Im Rahmen der laufenden Forschungsarbeiten zur Bewertung und Weiternutzung von Bestandsgebäuden durfte das IGCE eine Produktdemonstration zu zerstörungsfreien und minimalinvasiven Prüfverfahren begrüßen.

Die Demonstration wurde von Proceq durchgeführt und konzentrierte sich auf moderne digitale Messverfahren zur Untersuchung von Baustoffen und Bauteilen. Vorgestellt wurden Systeme auf Basis von Radar-, Ultraschall- und Wirbelstromtechnologien, die insbesondere in der Zustandsbewertung von Stahlbetonkonstruktionen eingesetzt werden.

Neben den klassischen Anwendungen im Betonbau wurde auch das Potenzial dieser Technologien für weitere Baustoffe wie Mauerwerk und Holz diskutiert. Die möglichst zerstörungsfreie Untersuchung bestehender Bauwerke gewinnt zunehmend an Bedeutung, da die Erhaltung, Umnutzung und Wiederverwendung von Gebäuden zentrale Elemente einer ressourcenschonenden und kreislauffähigen Bauwirtschaft darstellen.

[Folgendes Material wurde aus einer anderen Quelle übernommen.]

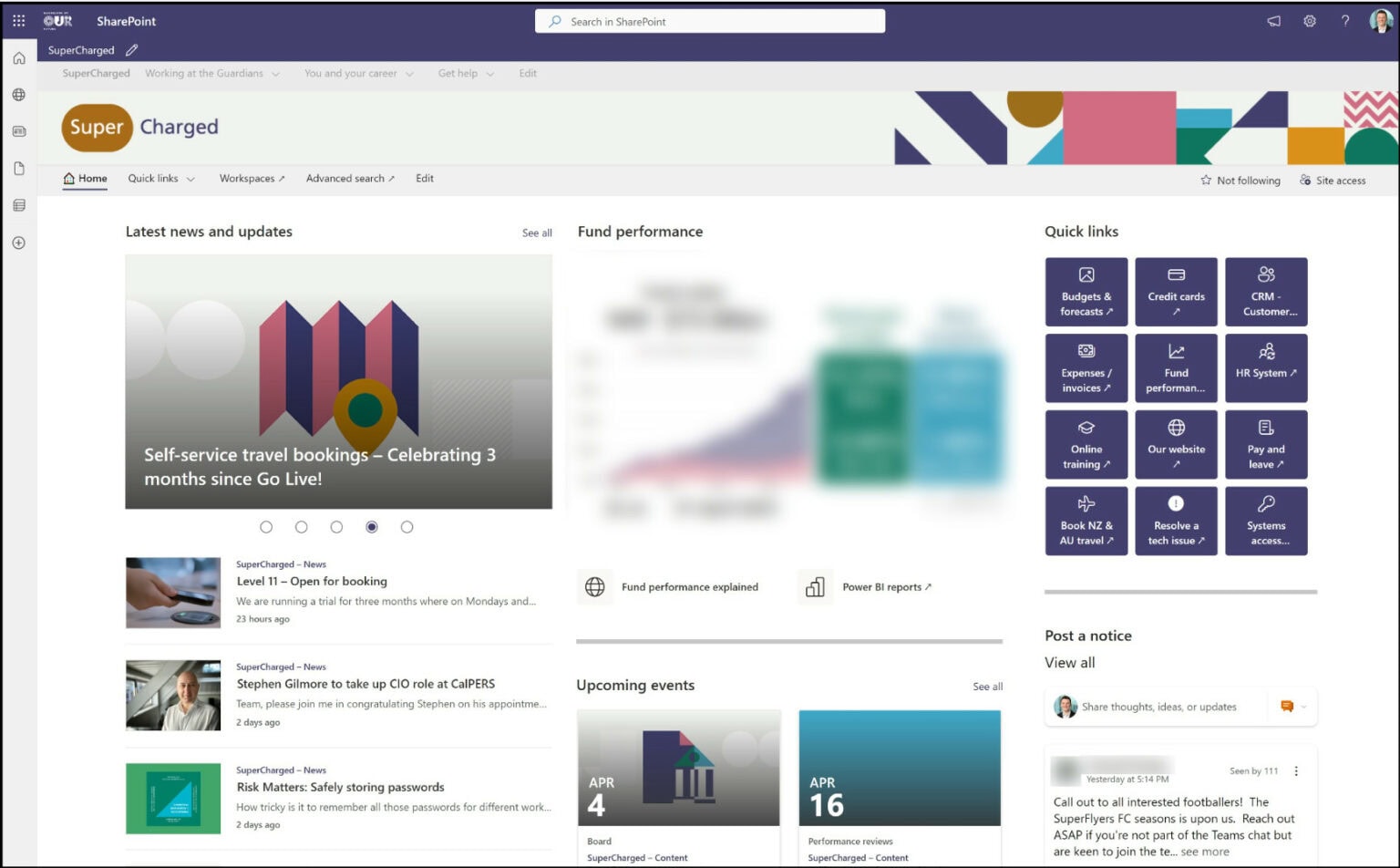Open the Pay and leave link

click(x=1266, y=444)
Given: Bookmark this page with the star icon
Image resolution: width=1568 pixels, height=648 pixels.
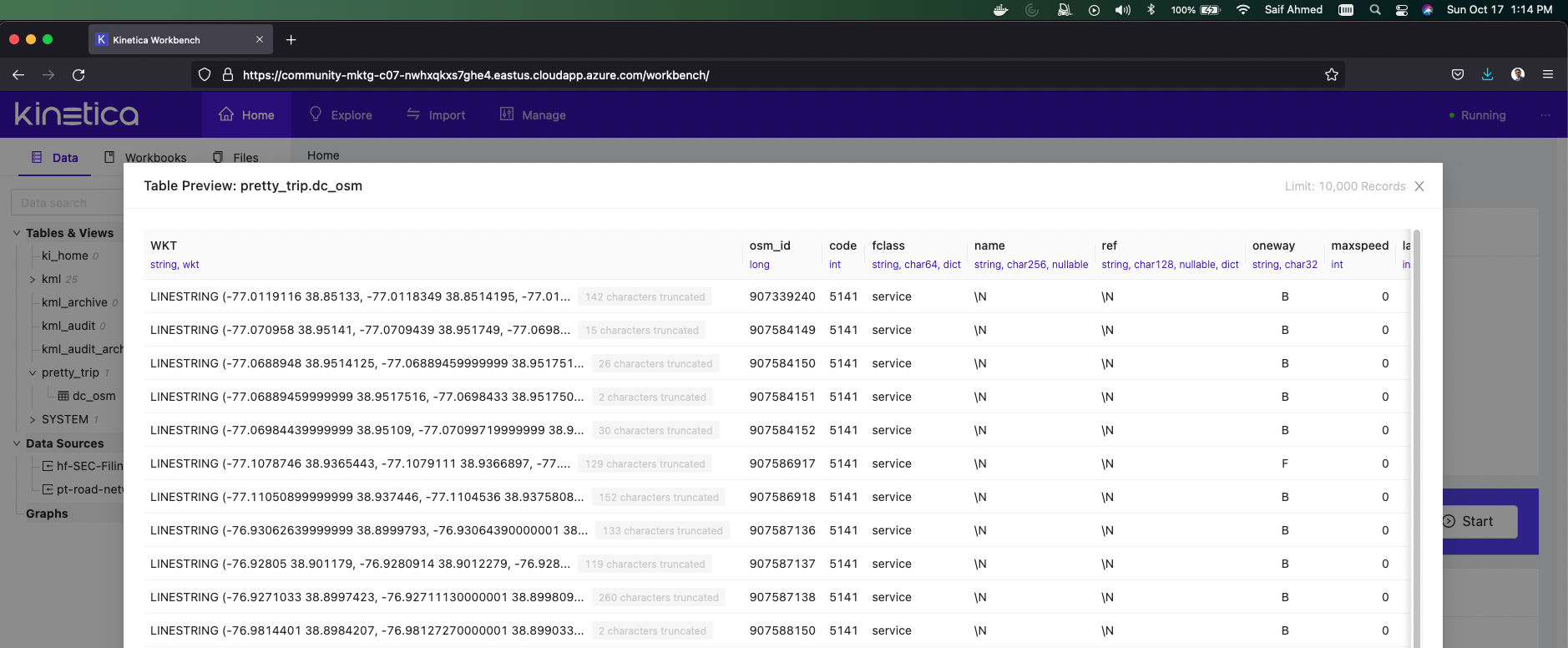Looking at the screenshot, I should point(1332,75).
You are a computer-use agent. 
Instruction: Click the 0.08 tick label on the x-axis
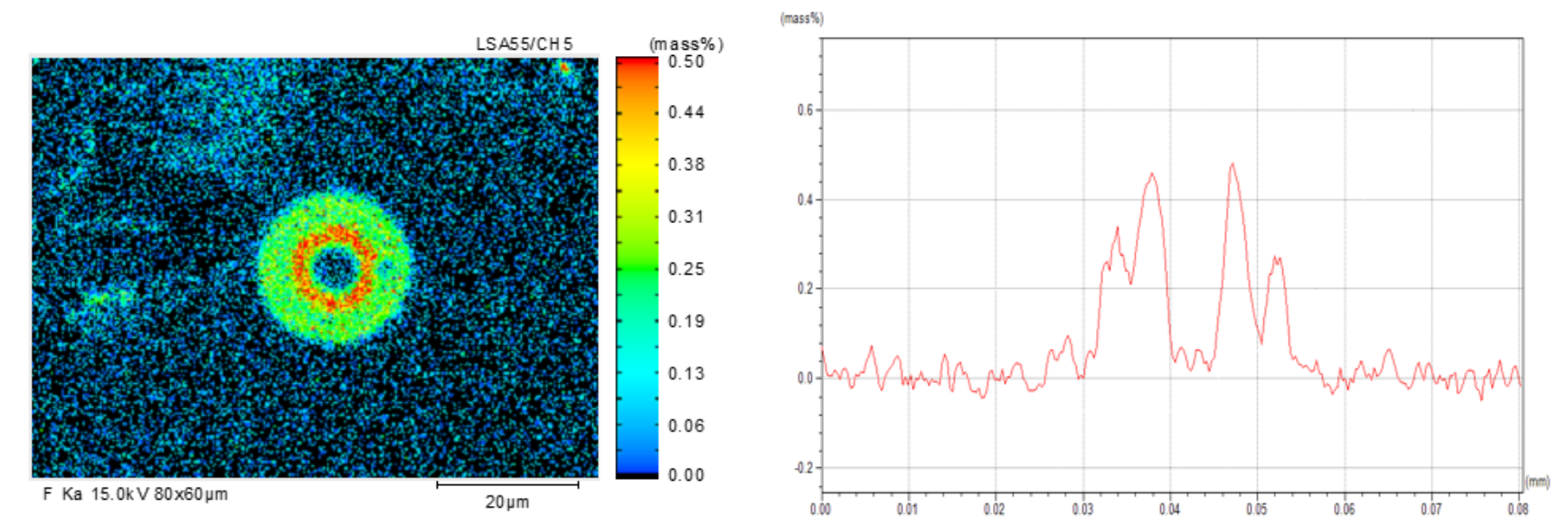1517,510
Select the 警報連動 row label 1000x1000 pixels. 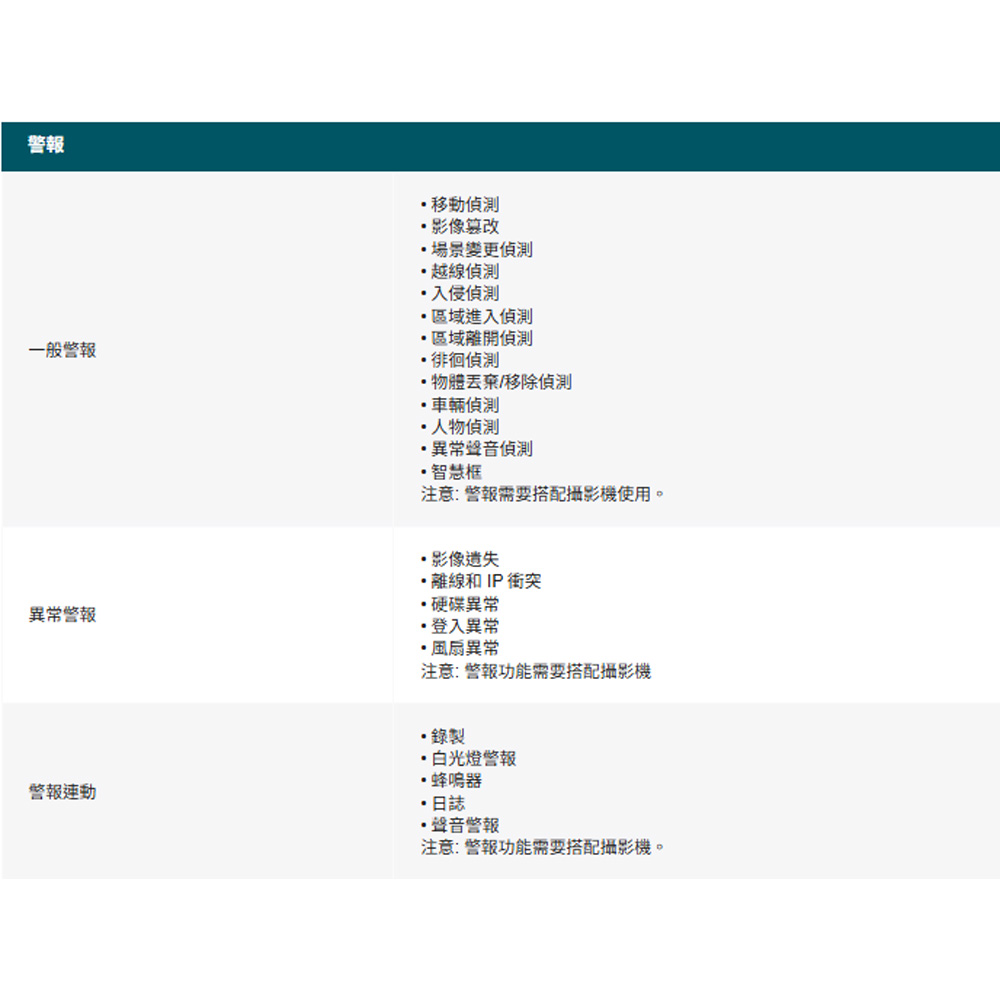coord(63,792)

Ein besonderer Schwerpunkt lag auf der Frage, ob Bodenradar (Ground Penetrating Radar) dazu genutzt werden kann, verborgene Schichtaufbauten und innere Strukturen bestehender Bauteile zu identifizieren. Zur ersten Evaluierung der Möglichkeiten wurden direkt in den Büroräumlichkeiten des Instituts Testmessungen durchgeführt.

Die Demonstration lieferte wertvolle Einblicke in die Potenziale digitaler Prüf- und Diagnosesysteme für die Zustandsbewertung von Bestandsgebäuden, die Einschätzung von Wiederverwendungspotenzialen sowie die Umsetzung kreislaufwirtschaftlicher Ansätze im Bauwesen.

Das IGCE bedankt sich herzlich bei Proceq für die spannende Demonstration, den fachlichen Austausch und die Möglichkeit, diese innovativen Technologien direkt in der Praxis kennenzulernen und zu testen.